§ Do this: Rewrite the records between the line containing "The height and width of the screenshot is (316, 440)." and the line containing "click(x=113, y=7)", inclusive, changing "Image resolution" to "Screen resolution" and keeping everything else the same. Leave out the pictures.

[Text and item location records]
——

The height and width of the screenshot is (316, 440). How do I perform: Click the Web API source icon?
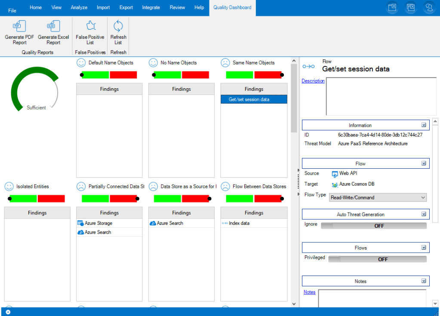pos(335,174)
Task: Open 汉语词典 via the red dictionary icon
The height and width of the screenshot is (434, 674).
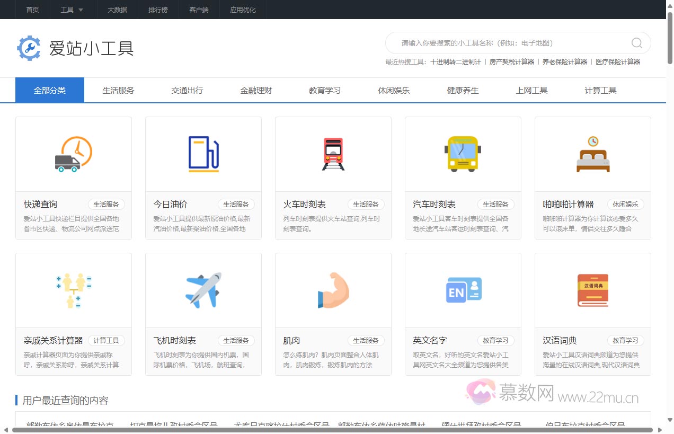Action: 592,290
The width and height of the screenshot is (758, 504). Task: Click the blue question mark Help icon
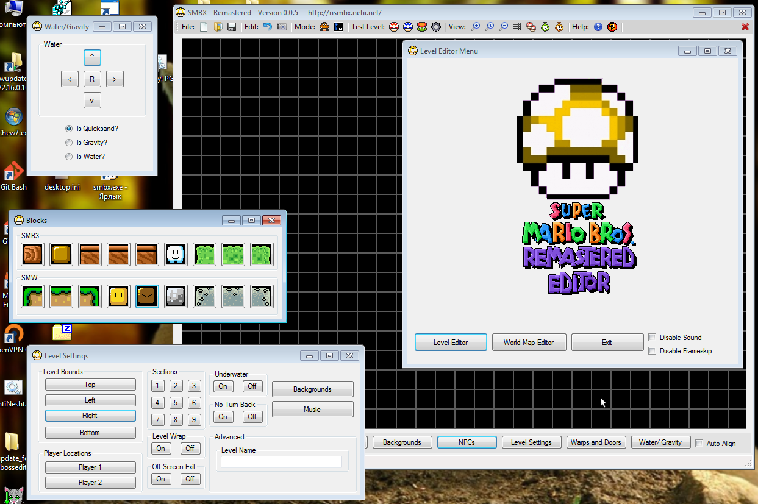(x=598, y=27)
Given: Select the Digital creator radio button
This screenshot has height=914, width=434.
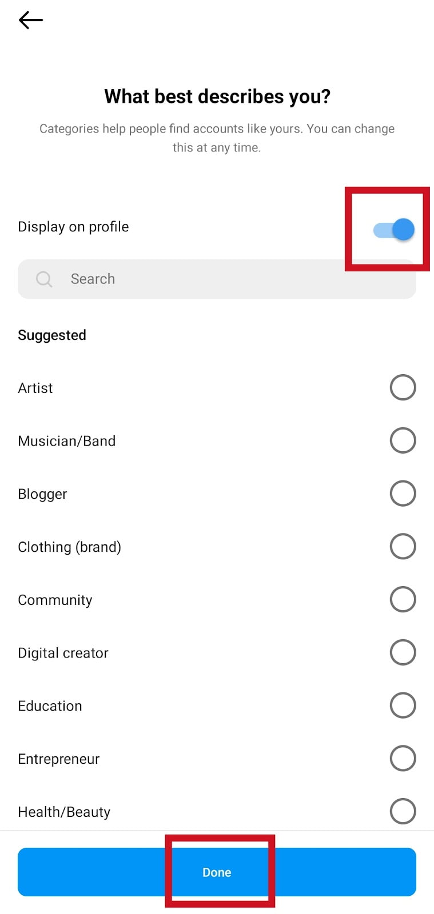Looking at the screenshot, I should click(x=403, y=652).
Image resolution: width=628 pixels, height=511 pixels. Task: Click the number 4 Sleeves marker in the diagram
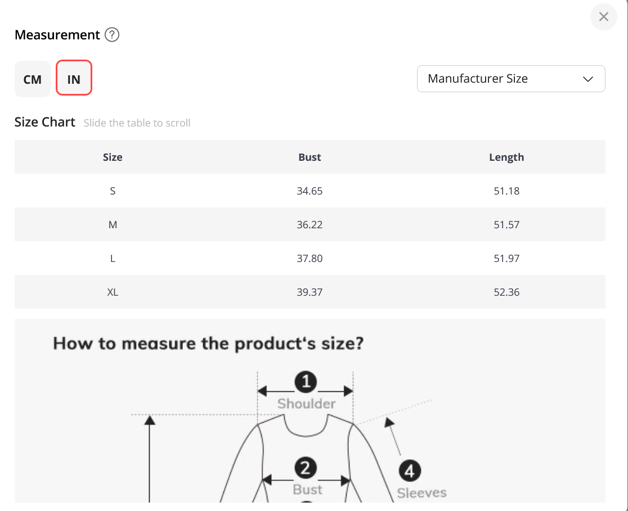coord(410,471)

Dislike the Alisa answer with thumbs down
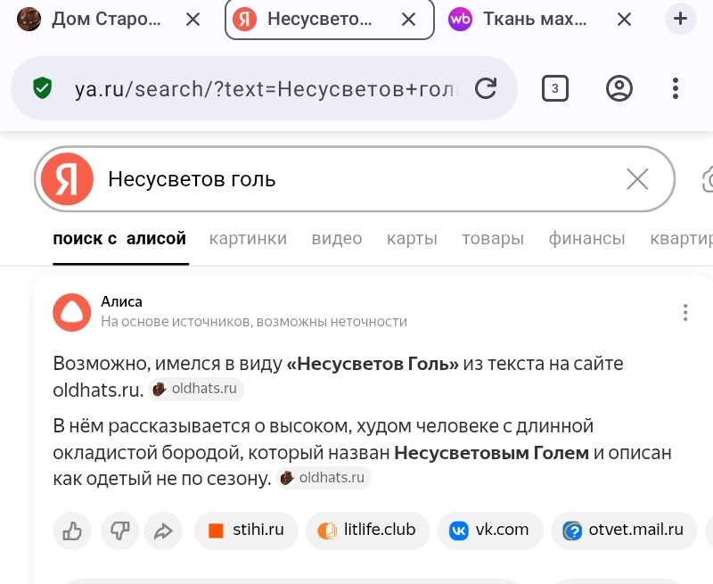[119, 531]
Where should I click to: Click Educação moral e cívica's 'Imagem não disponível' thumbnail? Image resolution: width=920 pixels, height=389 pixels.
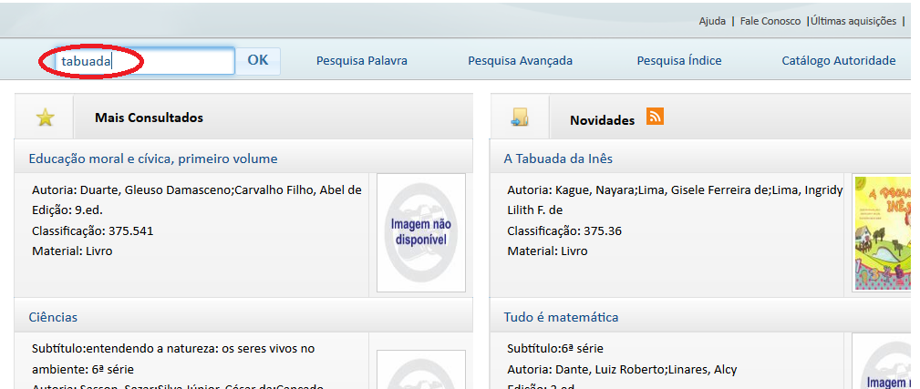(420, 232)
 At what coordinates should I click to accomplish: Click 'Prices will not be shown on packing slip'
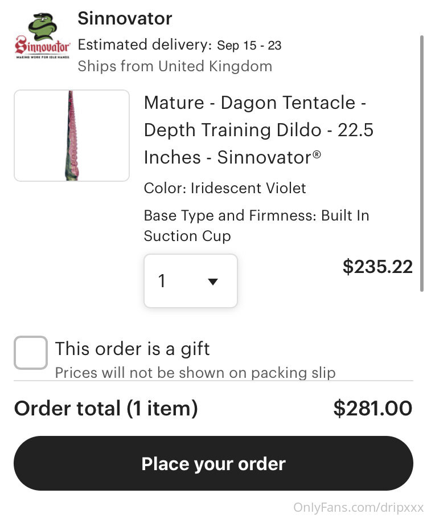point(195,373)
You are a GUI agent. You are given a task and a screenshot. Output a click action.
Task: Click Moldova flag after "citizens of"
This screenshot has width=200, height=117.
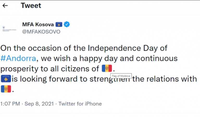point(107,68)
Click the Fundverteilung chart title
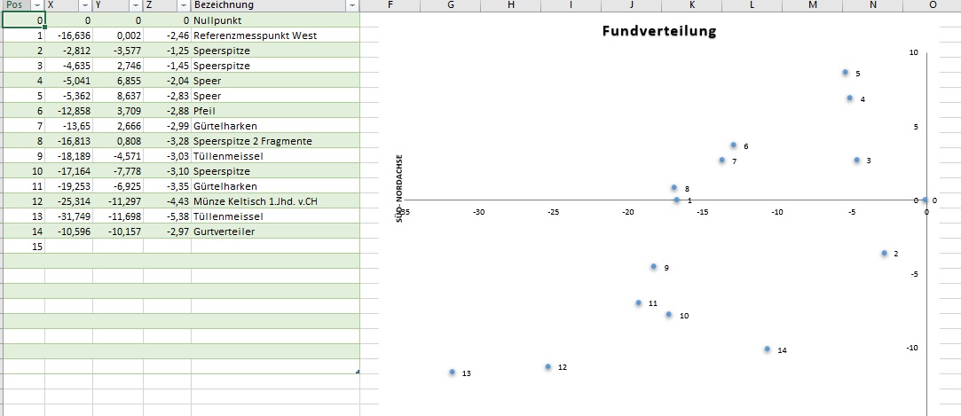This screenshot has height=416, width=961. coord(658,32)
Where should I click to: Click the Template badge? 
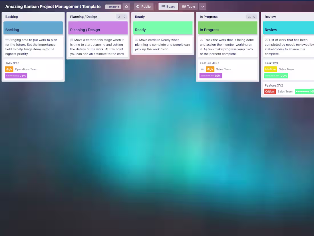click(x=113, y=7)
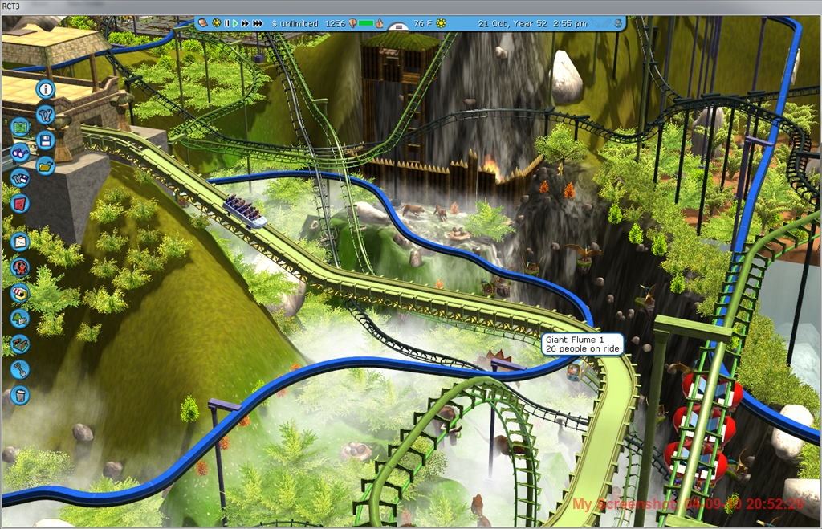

——

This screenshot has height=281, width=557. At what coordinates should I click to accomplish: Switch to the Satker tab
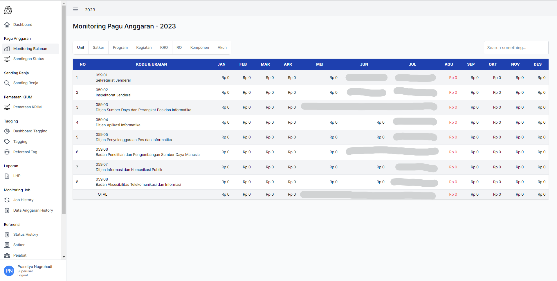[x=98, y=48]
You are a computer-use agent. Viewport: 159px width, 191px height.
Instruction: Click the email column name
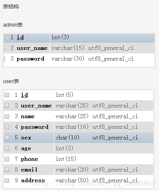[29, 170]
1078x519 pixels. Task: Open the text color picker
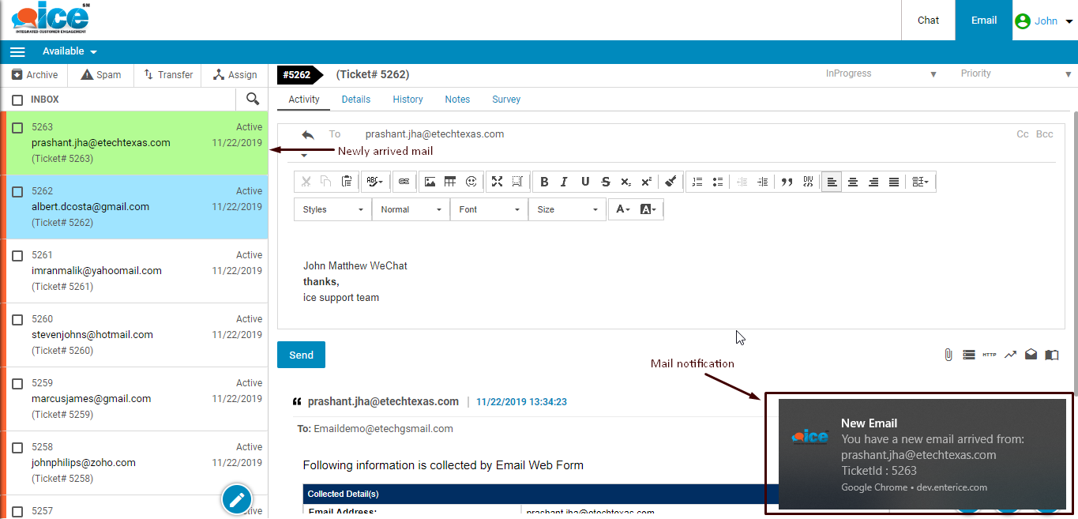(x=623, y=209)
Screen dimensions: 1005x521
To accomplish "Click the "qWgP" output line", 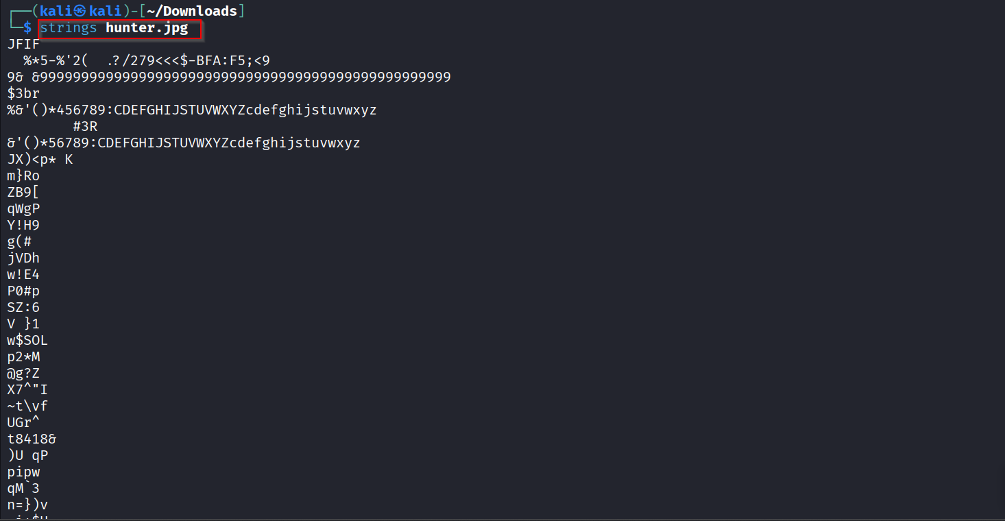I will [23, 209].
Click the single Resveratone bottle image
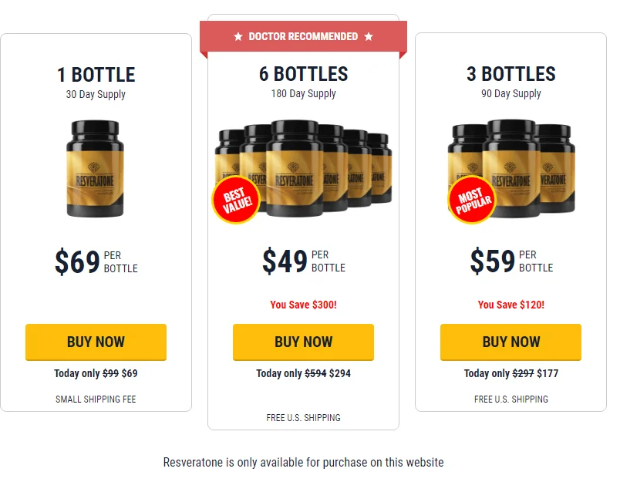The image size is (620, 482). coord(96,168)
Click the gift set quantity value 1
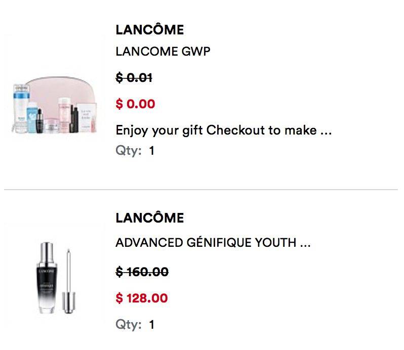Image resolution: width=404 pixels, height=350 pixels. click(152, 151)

——

§ Answer to this task:
The height and width of the screenshot is (316, 440). How do I perform: Click the Web API source icon?
pos(335,174)
Task: Open 汉语词典 via the red dictionary icon
The height and width of the screenshot is (434, 674).
Action: 592,290
The width and height of the screenshot is (758, 504). Task: Click the blue question mark Help icon
(x=598, y=27)
Given: Select the Digital creator radio button
This screenshot has height=914, width=434.
Looking at the screenshot, I should click(x=403, y=652).
Screen resolution: width=628 pixels, height=511 pixels. Task: Click the number 4 Sleeves marker in the diagram
coord(410,471)

Dislike the Alisa answer with thumbs down
[119, 531]
Where should I click to: Click Educação moral e cívica's 'Imagem não disponível' thumbnail? Screen resolution: width=920 pixels, height=389 pixels.
(420, 232)
 At what coordinates should I click to accomplish: Click 'Prices will not be shown on packing slip'
point(195,373)
You are a GUI agent. You are given a task and a screenshot. Output a click action.
Task: Click Moldova flag after "citizens of"
This screenshot has width=200, height=117.
point(107,68)
Click the Fundverteilung chart title
This screenshot has height=416, width=961. coord(658,32)
Where should I click to: Click the Template badge? 
click(x=113, y=7)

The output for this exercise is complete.